COMPONENTS OF A SUCCESSFUL MARRIAGE

COMPONENTS OF A SUCCESSFUL MARRIAGE
Jewish view
Well-being in life is largely determined by how our relationships with people develop. And perhaps the most important thing in this area is the choice of a partner for creating a family. Not only our life, but also the life of our children and even, to some extent, the life of our parents, depends on how accurate the “hit” will be.
Most people decide to get married without even studying the experience accumulated by previous generations. Some do not even think about what marriage is. And almost everyone, with rare exceptions, is looking for an answer to the questions, “how to find a life partner?”, “Am I ready to get married?”, “Is this the person you can live with all your life?” - find complete helplessness.
Everything seems to be natural. Modern young people get to know each other, “examine” each other for a while, and if there is mutual attraction between them, they go under the chuppah.
We believe that the Almighty wants only good for us, and created this world for the benefit of man. So that each of us can live a meaningful, joyful life, He gave us instructions on how to achieve this. His Book - the Torah is called "Torat Chaim", which literally means - the instruction of life.
About marriage, the Torah says: “... a man leaves his father and mother and clings to his wife, and they become one flesh” (Genesis, ch. 2, article 24).

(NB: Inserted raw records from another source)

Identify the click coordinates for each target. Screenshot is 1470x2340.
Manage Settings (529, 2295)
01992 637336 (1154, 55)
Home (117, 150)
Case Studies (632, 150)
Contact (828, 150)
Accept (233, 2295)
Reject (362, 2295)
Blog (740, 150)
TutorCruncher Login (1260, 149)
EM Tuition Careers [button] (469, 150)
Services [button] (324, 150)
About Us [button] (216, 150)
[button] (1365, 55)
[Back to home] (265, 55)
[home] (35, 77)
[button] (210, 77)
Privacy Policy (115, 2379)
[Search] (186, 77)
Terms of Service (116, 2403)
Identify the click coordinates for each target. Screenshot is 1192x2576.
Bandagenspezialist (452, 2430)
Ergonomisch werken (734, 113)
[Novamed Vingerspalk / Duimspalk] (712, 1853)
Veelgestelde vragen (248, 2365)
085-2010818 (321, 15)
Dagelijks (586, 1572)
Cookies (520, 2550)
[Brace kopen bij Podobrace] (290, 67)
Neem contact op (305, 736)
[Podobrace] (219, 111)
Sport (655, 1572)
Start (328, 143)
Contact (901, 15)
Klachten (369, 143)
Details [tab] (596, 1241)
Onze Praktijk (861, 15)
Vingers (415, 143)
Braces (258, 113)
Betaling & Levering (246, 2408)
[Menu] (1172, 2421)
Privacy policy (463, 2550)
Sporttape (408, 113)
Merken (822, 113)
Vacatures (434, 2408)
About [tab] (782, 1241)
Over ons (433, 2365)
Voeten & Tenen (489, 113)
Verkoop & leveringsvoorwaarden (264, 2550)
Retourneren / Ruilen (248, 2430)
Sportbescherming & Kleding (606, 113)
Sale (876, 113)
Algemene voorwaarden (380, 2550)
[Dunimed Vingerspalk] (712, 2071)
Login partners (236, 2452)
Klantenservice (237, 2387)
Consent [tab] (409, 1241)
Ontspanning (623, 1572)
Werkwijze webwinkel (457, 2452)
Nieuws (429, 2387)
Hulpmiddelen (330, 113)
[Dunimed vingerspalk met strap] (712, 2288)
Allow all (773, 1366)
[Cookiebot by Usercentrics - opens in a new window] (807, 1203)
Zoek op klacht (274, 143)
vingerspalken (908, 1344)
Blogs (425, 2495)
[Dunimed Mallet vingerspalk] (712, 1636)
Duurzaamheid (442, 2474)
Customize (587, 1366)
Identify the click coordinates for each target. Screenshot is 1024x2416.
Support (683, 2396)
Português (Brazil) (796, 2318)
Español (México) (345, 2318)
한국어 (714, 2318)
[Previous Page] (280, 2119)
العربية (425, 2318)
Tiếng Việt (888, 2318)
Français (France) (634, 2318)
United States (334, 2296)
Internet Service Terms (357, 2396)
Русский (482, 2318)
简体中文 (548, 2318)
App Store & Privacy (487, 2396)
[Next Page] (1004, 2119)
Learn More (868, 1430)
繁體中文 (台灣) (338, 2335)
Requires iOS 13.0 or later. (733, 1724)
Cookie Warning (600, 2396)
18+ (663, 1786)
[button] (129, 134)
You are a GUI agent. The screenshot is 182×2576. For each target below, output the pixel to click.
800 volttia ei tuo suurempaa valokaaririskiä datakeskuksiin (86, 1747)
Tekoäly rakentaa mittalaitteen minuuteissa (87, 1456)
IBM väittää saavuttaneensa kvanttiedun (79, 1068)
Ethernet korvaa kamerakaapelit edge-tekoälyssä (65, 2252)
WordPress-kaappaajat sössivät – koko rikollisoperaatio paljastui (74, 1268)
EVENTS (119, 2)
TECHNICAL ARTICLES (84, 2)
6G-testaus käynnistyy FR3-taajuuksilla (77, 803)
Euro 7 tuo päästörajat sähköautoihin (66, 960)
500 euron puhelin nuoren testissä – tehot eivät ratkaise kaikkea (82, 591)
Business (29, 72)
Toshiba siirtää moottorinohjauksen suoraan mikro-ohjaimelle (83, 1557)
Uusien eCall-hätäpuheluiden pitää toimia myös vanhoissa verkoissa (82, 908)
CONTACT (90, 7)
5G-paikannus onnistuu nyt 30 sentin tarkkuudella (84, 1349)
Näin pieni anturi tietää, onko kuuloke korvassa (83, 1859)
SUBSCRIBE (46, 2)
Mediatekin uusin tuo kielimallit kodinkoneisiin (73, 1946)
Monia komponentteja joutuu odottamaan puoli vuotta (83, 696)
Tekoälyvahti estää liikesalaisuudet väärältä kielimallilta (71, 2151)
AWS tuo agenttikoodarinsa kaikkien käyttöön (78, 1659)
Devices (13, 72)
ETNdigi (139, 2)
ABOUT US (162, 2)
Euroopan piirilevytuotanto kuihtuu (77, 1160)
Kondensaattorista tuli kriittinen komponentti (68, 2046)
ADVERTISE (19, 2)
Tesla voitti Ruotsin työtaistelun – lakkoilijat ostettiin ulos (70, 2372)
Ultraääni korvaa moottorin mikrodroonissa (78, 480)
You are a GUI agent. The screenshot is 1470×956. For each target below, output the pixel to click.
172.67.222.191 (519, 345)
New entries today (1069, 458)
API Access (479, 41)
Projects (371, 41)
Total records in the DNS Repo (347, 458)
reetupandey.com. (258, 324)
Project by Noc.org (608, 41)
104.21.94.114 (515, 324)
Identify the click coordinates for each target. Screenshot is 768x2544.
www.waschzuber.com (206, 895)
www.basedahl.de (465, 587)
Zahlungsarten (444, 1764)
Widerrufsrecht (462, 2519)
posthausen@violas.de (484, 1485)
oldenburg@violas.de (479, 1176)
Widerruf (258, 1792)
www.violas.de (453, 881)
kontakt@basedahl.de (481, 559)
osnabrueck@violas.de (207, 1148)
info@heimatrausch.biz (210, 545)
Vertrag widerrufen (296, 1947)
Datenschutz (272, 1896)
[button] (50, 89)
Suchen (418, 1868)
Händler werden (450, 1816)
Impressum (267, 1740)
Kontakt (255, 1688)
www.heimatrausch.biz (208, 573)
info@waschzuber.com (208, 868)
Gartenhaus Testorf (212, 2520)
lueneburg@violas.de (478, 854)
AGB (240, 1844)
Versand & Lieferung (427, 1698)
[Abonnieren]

That is, according to the Torah, family life is not a “neighbourhood” and not a partnership that allows you to improve your financial situation and share the burden of routine household chores. This is a process in which two people become "one flesh", one whole, complementing each other.
But how can this be achieved?
Imagine that family life is a big journey. The car is already parked, petrol is in the tank, food is in the trunk — we are ready to go. What is required for two travelers to be able to join together on a trip?
First, they must know where they want to go, and that their aspirations coincide. If one wants to go south and the other wants to go north, there will be no joint trip.
Secondly, they should distribute responsibilities during the trip. Otherwise, they will face trouble and many inconveniences.
Thirdly, they must like each other. Otherwise, their journey will turn into unbearable torture.
The same is true in family life.
First of all, it is important that the husband and wife have common life goals and values. This seems obvious, but in practice it is often ignored. As a result, after living a certain number of years, couples get divorced. Because, “it turns out”, the husband wants to have children, but the wife does not. Or because the husband and wife, as it turns out, have completely different views on the problems associated with raising a child. There are a lot of divorces due to the fact that couples do not agree on the issue of observing the laws of tradition, which reveals fundamental differences in worldview.
Families also break up because the husband and wife strive for career growth, and household duties become an obstacle for both on this path ...
I do not set myself the task of describing all types of family discord. The main thing is that the examples given here confirm that, when deciding to start a family, both parties often do not take into account that common values and aspirations are the foundation on which the unity of a couple is built, and do not think about what are the foundations of their future marriage.
Many mistakenly believe that the creation of a family is the goal of life, and mutual attraction is enough for its implementation. Or, as they say, mutual love.
In reality, marriage is an effective tool that helps people who have united their destinies to truly discover their capabilities and achieve the goals that they have set for themselves.
If two people have a poor idea of what they want to achieve in life, and marry to avoid loneliness, they are likely to expect “loneliness together” in marriage, when each is on his own.
Determining your own life goals and priorities is not easy. But if we do not do it ourselves, we will inevitably follow the example of the environment in which we live. And the values generally accepted in modern society are success and wealth. However, spending a lot of energy and time on becoming rich and making a career, somewhere in the depths of our souls we understand that this is not the main thing in life. And we know that financial and career achievements are not yet a guarantee of a lasting marriage. It even happens the other way around: a person who gives all his strength to work, as a rule, does not have enough time for a family, for raising children. The “second party” may not like this.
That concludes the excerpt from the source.